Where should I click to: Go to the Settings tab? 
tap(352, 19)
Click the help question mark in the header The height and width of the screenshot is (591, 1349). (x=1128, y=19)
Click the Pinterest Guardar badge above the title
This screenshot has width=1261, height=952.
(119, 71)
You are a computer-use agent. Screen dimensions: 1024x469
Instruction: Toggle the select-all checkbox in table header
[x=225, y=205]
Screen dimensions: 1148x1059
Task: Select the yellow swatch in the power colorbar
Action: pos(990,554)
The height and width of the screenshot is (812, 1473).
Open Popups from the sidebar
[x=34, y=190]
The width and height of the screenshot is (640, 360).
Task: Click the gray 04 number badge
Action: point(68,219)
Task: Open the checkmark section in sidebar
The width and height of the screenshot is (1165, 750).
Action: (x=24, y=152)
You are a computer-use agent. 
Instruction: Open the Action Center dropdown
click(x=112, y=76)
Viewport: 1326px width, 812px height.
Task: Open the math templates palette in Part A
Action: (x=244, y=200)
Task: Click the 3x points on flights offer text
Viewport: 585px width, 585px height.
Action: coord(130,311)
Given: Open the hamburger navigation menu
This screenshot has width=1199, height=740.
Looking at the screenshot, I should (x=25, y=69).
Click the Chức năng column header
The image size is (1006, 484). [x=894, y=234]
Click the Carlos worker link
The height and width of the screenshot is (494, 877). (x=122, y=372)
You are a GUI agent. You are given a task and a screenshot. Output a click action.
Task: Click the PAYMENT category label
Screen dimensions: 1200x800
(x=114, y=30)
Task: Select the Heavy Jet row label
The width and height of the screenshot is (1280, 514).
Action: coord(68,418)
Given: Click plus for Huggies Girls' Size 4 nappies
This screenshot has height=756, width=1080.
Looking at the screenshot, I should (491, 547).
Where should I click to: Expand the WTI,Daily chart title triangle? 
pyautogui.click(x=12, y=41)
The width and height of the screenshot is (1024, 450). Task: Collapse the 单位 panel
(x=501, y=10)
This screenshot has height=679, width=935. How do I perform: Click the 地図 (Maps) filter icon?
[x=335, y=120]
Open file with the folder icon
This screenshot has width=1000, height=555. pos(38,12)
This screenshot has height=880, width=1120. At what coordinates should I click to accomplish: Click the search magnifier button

(Problem to solve) Give the complete listing a second time, exactly as it reads.

(Output for this exercise)
Where should I click to: Go to the Settings tab? 
tap(352, 19)
Click the help question mark in the header The height and width of the screenshot is (591, 1349). (x=1128, y=19)
Click the Pinterest Guardar badge above the title
This screenshot has width=1261, height=952.
(119, 71)
You are a computer-use agent. Screen dimensions: 1024x469
Instruction: Toggle the select-all checkbox in table header
[x=225, y=205]
Screen dimensions: 1148x1059
Task: Select the yellow swatch in the power colorbar
Action: pos(990,554)
The height and width of the screenshot is (812, 1473).
Open Popups from the sidebar
[x=34, y=190]
The width and height of the screenshot is (640, 360).
Task: Click the gray 04 number badge
Action: point(68,219)
Task: Open the checkmark section in sidebar
The width and height of the screenshot is (1165, 750).
Action: (x=24, y=152)
You are a computer-use agent. 
Instruction: Open the Action Center dropdown
click(x=112, y=76)
Viewport: 1326px width, 812px height.
Task: Open the math templates palette in Part A
Action: (x=244, y=200)
Task: Click the 3x points on flights offer text
Viewport: 585px width, 585px height.
Action: coord(130,311)
Given: Open the hamburger navigation menu
This screenshot has width=1199, height=740.
Looking at the screenshot, I should (x=25, y=69).
Click the Chức năng column header
The image size is (1006, 484). [x=894, y=234]
Click the Carlos worker link
The height and width of the screenshot is (494, 877). (x=122, y=372)
You are a GUI agent. You are given a task and a screenshot. Output a click action.
Task: Click the PAYMENT category label
Screen dimensions: 1200x800
(x=114, y=30)
Task: Select the Heavy Jet row label
The width and height of the screenshot is (1280, 514).
Action: coord(68,418)
Given: Click plus for Huggies Girls' Size 4 nappies
This screenshot has height=756, width=1080.
Looking at the screenshot, I should (491, 547).
Where should I click to: Expand the WTI,Daily chart title triangle? 
pyautogui.click(x=12, y=41)
The width and height of the screenshot is (1024, 450). Task: Collapse the 单位 panel
(x=501, y=10)
This screenshot has height=679, width=935. How do I perform: Click the 地図 (Maps) filter icon?
[x=335, y=120]
Open file with the folder icon
This screenshot has width=1000, height=555. pos(38,12)
This screenshot has height=880, width=1120. At what coordinates should I click to accomplish: Click the search magnifier button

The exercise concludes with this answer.